Un arrêt rendu (Cass. civ. 1re, 9 mars 2022, n° 20-21572 [1]) permet à la Cour de cassation de rappeler la force du principe « compétence-compétence ».

Pour mémoire, cette règle, consacrée à l’article 1448 du Code de procédure civile, emporte un effet positif et un effet négatif. L’effet positif signifie que l’arbitre est compétent pour statuer sur sa propre compétence. L’effet négatif signifie que, sauf situation exceptionnelle (nullité manifeste ou inapplicabilité manifeste de la clause compromissoire), le juge étatique est incompétent pour statuer sur la compétence de l’arbitre.

Au cas d’espèce, la société Ponant confie à la société Fincantieri la construction d’un navire. Le contrat comportait une clause compromissoire. Le constructeur fait appel à différents intervenants pour fournir, qui les générateurs diesel, qui le dispositif anti-incendie. Le navire est immatriculé à Wallis-et-Futuna.

Un incendie se déclare dans la salle des machines. Les assureurs assignent le constructeur et les différents intervenants devant le tribunal de commerce de Mata’Utu (Wallis-et-Futuna).

Le tribunal se déclare incompétent en raison de l’existence de la clause compromissoire. Il considère les différents intervenants comme « directement impliqués » dans l’exécution du contrat de vente, ce dont il résulte que la clause compromissoire devrait leur être étendue si le tribunal arbitral en décide ainsi. Le tribunal de commerce en déduit qu’il n’existe pas ici d’inapplicabilité « manifeste », c’est-à-dire qui saute aux yeux.

Les assureurs soutiennent, au fond comme en cassation, le contraire. Selon eux, le principe compétence-compétence est, comme le prévoit l’article 1506 CPC, supplétif en matière internationale. C’est exact. Encore faut-il que les parties y aient clairement dérogé, comme le juge la Cour : la dérogation doit être « expresse et non équivoque ».

En l’espèce, la prétendue dérogation résultait, selon les assureurs, du fait que les parties avaient prévu un arbitrage ayant son siège à Londres et soumis à la loi anglaise. A leurs yeux, cela emportait que les parties avaient entendu se soustraire au principe compétence-compétence.

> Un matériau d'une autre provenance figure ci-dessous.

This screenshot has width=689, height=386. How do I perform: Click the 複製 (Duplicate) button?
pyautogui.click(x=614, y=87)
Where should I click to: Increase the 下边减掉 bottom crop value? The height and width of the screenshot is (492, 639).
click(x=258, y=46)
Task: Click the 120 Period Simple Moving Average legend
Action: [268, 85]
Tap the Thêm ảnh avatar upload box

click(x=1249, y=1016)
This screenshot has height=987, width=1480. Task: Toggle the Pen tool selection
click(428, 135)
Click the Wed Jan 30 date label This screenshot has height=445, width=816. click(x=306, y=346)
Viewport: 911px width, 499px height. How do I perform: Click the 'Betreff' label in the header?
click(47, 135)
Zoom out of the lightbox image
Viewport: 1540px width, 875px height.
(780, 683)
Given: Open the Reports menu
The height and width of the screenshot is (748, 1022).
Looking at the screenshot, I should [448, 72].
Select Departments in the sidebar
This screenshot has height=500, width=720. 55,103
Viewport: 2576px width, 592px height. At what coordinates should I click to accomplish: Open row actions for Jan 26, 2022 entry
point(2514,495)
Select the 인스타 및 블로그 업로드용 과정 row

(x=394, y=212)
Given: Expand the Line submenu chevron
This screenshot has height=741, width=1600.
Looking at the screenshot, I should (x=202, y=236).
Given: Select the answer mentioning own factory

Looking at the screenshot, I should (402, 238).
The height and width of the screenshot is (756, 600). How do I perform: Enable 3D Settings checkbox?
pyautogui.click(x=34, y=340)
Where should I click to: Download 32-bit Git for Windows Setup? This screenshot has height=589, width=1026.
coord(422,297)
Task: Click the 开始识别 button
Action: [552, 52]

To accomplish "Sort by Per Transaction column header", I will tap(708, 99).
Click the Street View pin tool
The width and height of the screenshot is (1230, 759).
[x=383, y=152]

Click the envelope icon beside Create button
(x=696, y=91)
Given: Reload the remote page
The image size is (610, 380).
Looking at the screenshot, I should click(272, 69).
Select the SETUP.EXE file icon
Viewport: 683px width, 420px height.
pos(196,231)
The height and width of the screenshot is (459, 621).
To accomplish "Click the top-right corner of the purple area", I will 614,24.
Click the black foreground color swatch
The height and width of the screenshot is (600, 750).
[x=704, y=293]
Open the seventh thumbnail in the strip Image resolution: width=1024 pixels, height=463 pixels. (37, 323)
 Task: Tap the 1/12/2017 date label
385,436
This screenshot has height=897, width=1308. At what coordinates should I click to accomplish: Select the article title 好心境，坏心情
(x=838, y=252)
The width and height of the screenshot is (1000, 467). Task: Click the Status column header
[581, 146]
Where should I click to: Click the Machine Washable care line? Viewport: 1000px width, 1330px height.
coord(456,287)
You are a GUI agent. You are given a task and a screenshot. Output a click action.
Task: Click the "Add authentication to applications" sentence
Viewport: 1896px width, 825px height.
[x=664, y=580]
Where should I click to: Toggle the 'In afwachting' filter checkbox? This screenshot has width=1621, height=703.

L’argument ne convainc pas la Haute juridiction. Le seul fait de choisir comme droit applicable au fond une loi moins favorable à l’extension de la clause compromissoire (cf KFG) ou ignorant le principe compétence-compétence ne saurait constituer une renonciation « expresse et non équivoque » au principe compétence-compétence. Le juge judiciaire français doit se déclarer incompétent. Ce n’est que dans un second temps que l’arbitre, faisant application du droit qu’on lui a assigné, déterminera la portée de la clause compromissoire.